Records from a dataset
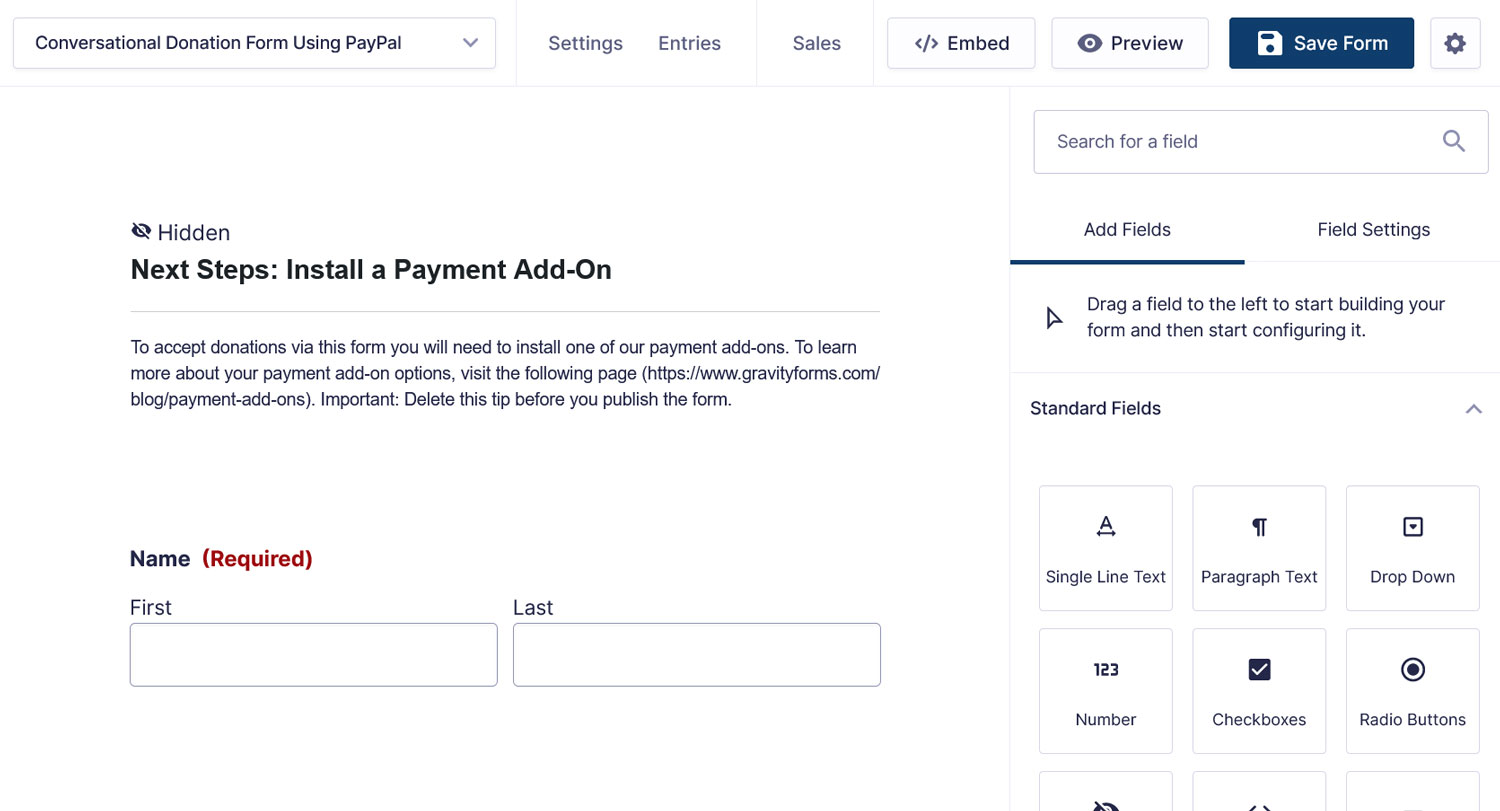This screenshot has width=1500, height=811.
Task: Add a Number field
Action: (1105, 691)
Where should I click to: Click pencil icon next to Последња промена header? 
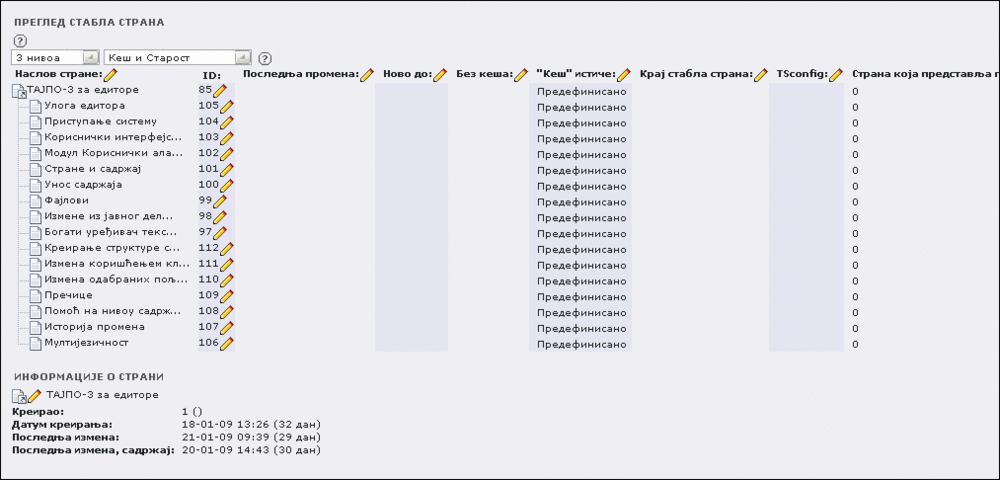click(367, 75)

**Requirements:**
Substitute "edit icon" for "pencil icon" throughout the records above, leaving everything else unchanged, and leave the pictures out of your answer.

**Correct output:**
This screenshot has width=1500, height=811.
Task: Add a Number field
Action: (1105, 691)
Where should I click to: Click edit icon next to Последња промена header? 
click(367, 75)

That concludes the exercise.